Egypt's banknote issuance increased in August by LE10 billion ($1.45 billion), recording LE274 billion ($39.8 billion) from LE264 billion ($38.35 billion) in June, according to the latest monthly bulletin by the Central Bank of Egypt (CBE).
The issuance of banknotes has been increasing significantly since the second half of 2012 as the government could no longer borrow from local banks, Hany Genena, chief economist at Pharos Holding, told Ahram Online.
"Banks have reached the maximum limit of lending the government, which each bank sets independently,” Genena added. “The average of the maximum limit for lending the government is 30 percent."

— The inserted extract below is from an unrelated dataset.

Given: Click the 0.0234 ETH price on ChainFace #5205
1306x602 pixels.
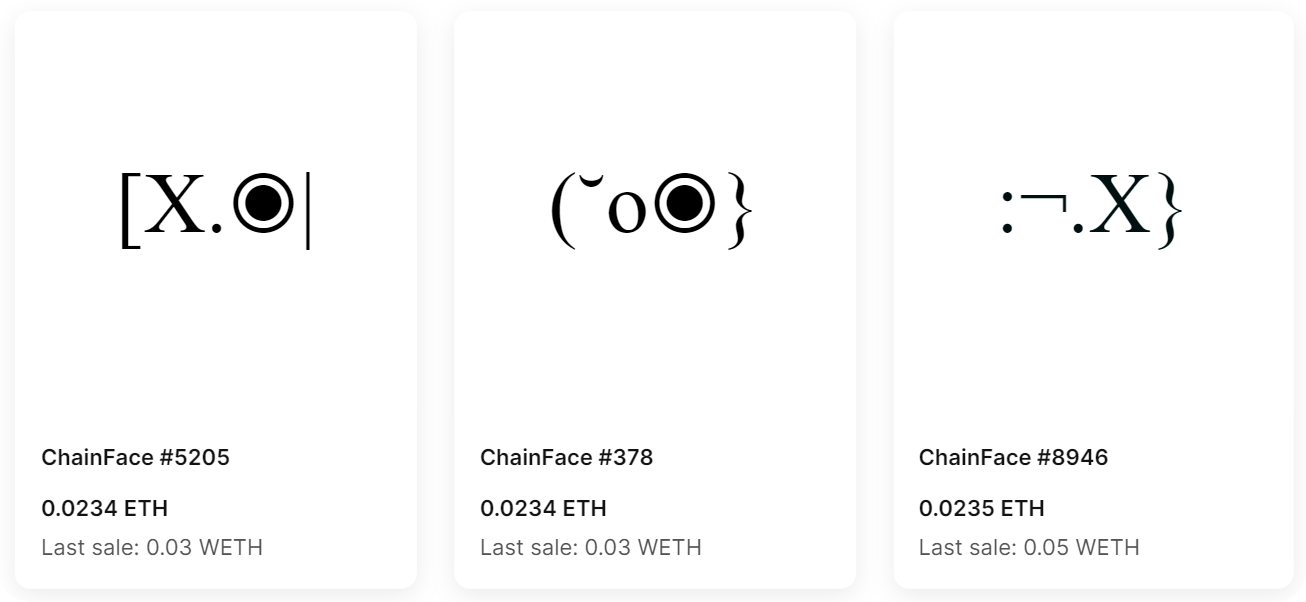Looking at the screenshot, I should 104,508.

Accordingly, the government resorted to borrowing from the CBE that had no other alternative than printing cash, said Genena.

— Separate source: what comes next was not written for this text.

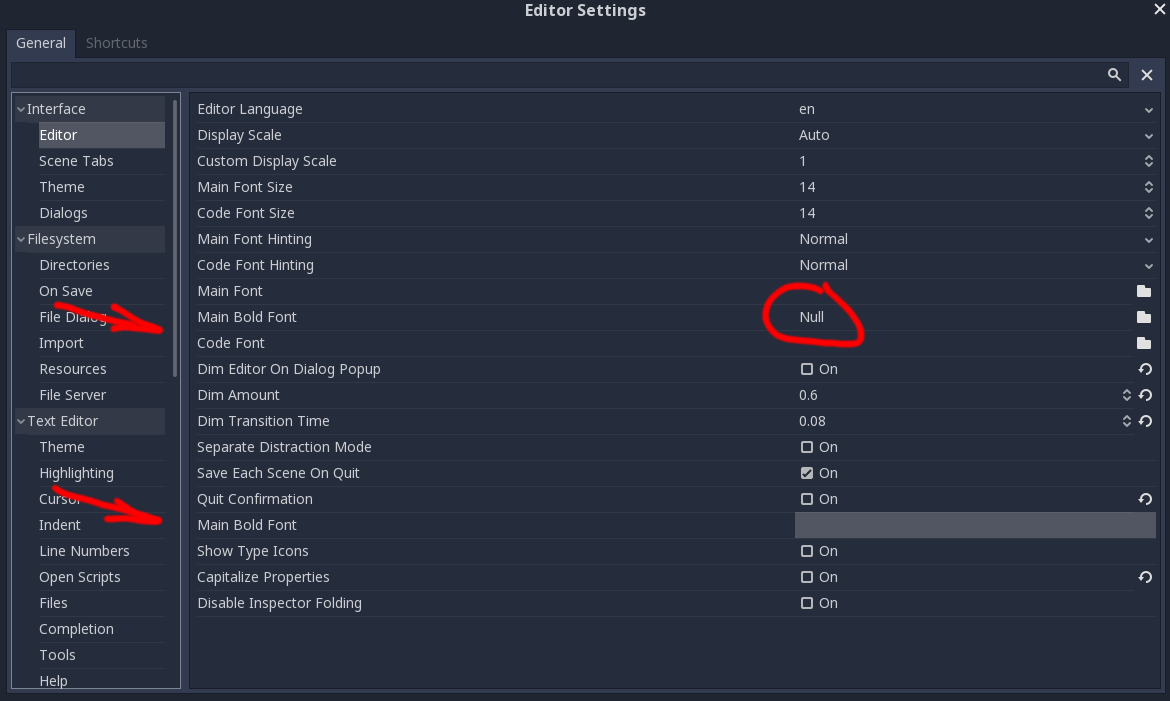Switch to the Shortcuts tab
This screenshot has height=701, width=1170.
[116, 43]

Genena has attributed government borrowing from banks to the shortfall in liquidity alongside an increase in public spending.
“Deteriorating tourism revenues and capital outflows have contributed to the liquidity fall-off,” Genena added.
Genena estimated capital outflow in Egypt since the second half of last year at roughly LE120 billion ($17.4 billion).
The tourism industry, once worth more than a tenth of economic output, had been improving since the January 2011 uprising but suffered a fresh blow from political tension in the lead-up to the ouster of Islamist president Mohamed Morsi in July, and its aftermath.
Egypt expects to see revenues bounce back to $11 billion a year by the end of 2014, announced the minister of tourism a month ago.
Currently, the transitional government aims at boosting the ailing economy through a stimulus package worth LE29.6 billion ($3.4 billion).
Arab Gulf countries have pledged an aid package worth $12 billion in an attempt to improve Egypt's liquidity.
If the government is to avoid an excessive issuance of banknotes, which drives price inflation, it will have to find other sources of revenue. Until then the CBE has no alternative but to issue banknotes, said Genena.